[Work order]
Copy word for word, and only, the lines below from the one with "Cookie Policy (179, 2550)" through the last.

═══ Exercise material

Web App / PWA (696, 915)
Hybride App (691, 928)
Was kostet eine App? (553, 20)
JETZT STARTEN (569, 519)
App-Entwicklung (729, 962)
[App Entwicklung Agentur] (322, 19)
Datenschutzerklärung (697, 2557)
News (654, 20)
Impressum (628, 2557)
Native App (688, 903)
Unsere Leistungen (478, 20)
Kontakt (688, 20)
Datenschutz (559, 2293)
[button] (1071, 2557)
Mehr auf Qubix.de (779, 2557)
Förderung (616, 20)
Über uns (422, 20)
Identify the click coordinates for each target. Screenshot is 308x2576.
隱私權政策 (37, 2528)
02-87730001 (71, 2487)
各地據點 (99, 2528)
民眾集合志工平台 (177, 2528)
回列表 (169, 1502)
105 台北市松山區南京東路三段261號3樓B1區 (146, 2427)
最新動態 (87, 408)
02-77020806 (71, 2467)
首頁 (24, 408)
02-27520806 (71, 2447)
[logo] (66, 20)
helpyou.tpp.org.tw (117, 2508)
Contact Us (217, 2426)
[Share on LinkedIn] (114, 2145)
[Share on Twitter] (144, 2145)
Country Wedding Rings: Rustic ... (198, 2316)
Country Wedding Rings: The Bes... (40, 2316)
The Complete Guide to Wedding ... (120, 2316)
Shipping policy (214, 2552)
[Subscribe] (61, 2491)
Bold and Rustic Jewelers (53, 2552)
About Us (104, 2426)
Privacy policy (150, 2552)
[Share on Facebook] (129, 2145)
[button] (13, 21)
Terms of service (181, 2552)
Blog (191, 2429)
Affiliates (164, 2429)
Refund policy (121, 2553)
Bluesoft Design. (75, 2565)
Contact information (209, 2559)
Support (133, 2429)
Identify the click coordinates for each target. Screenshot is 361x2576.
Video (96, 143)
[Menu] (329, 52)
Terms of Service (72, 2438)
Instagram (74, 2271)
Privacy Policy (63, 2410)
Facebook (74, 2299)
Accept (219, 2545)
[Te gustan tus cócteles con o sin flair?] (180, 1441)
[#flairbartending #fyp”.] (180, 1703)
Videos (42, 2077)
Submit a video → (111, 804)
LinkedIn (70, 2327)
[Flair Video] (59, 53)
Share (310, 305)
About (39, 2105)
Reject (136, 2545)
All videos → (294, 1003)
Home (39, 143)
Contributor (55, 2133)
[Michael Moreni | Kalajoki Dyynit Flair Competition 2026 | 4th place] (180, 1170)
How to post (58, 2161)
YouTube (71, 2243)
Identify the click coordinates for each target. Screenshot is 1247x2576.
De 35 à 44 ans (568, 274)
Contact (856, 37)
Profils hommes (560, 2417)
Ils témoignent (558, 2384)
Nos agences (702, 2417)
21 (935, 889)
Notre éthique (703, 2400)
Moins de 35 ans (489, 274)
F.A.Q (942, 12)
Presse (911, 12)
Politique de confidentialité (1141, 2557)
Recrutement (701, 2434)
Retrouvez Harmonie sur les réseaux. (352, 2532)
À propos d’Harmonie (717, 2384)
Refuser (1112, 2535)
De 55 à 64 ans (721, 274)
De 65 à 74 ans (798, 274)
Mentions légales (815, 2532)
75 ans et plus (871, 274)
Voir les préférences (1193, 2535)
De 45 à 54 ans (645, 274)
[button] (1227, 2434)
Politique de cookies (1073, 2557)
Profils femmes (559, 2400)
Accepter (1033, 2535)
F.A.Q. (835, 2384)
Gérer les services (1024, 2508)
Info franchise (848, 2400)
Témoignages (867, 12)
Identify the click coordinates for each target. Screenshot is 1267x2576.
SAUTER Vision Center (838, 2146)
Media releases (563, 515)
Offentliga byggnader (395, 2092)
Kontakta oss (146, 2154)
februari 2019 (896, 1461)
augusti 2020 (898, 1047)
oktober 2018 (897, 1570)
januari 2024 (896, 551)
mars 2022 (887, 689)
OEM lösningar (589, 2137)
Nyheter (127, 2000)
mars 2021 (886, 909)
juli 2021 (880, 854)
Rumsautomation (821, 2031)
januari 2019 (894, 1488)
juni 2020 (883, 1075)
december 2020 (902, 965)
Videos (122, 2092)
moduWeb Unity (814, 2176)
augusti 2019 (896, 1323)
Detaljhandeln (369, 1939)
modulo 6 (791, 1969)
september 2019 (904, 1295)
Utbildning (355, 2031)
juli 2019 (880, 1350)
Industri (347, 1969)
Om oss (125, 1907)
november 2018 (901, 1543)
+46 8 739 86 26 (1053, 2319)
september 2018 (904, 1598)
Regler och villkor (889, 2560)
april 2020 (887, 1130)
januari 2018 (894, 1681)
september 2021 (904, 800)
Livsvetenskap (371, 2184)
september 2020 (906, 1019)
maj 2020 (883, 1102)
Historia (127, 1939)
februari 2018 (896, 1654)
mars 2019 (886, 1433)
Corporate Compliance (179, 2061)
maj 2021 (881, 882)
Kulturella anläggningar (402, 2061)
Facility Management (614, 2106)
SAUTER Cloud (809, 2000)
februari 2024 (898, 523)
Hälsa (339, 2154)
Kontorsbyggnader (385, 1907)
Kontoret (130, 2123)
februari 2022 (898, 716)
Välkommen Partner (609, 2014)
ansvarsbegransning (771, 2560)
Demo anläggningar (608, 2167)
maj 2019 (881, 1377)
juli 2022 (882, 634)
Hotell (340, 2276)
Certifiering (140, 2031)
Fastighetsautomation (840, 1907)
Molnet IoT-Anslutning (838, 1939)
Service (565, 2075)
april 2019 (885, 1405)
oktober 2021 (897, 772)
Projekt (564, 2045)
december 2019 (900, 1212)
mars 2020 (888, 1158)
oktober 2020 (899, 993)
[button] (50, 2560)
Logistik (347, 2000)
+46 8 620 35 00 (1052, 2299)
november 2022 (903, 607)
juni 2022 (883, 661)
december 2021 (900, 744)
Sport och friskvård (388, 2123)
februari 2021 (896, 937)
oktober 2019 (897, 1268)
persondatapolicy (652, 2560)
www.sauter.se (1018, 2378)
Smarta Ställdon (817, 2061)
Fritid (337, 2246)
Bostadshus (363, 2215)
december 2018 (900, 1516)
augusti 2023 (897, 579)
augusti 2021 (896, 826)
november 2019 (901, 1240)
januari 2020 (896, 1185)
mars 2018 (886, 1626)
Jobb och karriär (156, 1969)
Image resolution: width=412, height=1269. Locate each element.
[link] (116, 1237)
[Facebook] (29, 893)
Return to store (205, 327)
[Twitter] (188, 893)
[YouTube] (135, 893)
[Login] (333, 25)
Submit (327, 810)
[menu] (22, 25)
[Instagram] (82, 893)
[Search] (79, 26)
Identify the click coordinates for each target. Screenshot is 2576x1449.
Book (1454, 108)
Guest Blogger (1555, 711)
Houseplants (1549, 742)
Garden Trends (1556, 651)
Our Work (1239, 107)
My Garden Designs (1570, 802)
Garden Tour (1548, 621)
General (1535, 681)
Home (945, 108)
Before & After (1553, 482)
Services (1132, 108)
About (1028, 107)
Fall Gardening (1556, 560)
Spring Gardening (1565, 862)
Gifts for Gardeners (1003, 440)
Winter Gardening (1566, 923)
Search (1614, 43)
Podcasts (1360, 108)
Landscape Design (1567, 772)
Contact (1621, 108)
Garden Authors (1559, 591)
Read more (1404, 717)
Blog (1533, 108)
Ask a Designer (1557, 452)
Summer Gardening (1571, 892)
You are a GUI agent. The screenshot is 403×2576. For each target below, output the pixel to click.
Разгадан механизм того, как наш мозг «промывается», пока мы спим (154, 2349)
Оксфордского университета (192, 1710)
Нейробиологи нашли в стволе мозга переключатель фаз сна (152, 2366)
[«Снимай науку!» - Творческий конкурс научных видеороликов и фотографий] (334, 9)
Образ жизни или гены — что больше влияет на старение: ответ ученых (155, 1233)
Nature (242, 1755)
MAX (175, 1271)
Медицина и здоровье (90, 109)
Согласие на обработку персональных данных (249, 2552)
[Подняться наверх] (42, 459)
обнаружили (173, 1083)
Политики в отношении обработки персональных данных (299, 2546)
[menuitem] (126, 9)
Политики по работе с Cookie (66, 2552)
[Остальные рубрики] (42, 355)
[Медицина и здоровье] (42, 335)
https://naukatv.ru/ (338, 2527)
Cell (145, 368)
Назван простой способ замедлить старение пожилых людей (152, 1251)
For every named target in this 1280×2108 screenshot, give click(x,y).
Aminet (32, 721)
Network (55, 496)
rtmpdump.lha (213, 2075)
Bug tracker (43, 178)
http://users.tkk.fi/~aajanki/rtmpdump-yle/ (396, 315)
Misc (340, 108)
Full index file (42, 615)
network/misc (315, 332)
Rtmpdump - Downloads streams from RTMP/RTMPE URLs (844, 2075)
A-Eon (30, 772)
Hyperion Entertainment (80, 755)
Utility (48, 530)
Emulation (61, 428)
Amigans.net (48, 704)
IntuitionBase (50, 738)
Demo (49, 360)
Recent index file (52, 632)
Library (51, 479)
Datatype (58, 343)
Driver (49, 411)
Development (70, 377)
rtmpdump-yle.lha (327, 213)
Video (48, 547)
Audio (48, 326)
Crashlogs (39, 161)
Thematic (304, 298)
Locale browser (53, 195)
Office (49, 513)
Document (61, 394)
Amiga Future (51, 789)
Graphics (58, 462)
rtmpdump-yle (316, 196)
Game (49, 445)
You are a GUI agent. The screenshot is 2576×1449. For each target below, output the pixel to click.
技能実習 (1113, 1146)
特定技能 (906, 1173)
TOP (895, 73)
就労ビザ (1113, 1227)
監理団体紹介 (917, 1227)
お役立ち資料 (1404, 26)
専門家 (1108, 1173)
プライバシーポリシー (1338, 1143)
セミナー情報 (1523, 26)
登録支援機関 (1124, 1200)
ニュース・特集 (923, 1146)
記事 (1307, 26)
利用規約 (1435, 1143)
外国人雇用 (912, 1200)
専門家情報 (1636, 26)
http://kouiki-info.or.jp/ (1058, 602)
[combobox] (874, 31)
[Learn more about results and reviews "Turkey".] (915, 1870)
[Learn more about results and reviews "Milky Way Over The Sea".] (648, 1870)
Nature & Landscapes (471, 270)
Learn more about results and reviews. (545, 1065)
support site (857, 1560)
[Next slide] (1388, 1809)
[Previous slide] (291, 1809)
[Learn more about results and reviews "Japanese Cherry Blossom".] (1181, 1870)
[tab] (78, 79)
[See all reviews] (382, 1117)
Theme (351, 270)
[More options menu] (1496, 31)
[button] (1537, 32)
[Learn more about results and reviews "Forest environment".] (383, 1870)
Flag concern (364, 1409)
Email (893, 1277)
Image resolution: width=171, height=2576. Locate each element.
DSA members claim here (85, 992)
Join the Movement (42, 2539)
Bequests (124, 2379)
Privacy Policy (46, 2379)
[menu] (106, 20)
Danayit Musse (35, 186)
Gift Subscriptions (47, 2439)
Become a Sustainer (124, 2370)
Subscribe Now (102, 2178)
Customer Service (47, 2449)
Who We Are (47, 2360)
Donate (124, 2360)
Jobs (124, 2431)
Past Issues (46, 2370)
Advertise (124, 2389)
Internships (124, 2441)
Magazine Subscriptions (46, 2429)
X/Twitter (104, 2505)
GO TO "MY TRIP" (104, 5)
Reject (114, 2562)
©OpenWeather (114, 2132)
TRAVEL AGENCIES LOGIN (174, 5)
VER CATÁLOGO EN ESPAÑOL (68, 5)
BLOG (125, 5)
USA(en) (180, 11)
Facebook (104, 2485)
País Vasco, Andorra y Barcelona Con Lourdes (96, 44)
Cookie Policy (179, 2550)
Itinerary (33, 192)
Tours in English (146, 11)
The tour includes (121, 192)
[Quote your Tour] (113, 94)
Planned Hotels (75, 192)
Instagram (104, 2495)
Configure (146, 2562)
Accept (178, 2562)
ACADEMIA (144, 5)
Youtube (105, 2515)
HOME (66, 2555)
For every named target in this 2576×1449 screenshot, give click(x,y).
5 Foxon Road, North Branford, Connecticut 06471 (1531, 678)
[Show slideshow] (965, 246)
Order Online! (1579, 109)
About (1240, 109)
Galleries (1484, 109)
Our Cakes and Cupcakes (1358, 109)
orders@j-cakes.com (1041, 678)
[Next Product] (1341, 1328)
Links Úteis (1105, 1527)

══════

[Task result]
Cookie Policy (179, 2550)
Itinerary (33, 192)
Tours in English (146, 11)
The tour includes (121, 192)
[Quote your Tour] (113, 94)
Planned Hotels (75, 192)
Instagram (104, 2495)
Configure (146, 2562)
Accept (178, 2562)
ACADEMIA (144, 5)
Youtube (105, 2515)
HOME (66, 2555)
For every named target in this 2576×1449 screenshot, give click(x,y).
5 Foxon Road, North Branford, Connecticut 06471 (1531, 678)
[Show slideshow] (965, 246)
Order Online! (1579, 109)
About (1240, 109)
Galleries (1484, 109)
Our Cakes and Cupcakes (1358, 109)
orders@j-cakes.com (1041, 678)
[Next Product] (1341, 1328)
Links Úteis (1105, 1527)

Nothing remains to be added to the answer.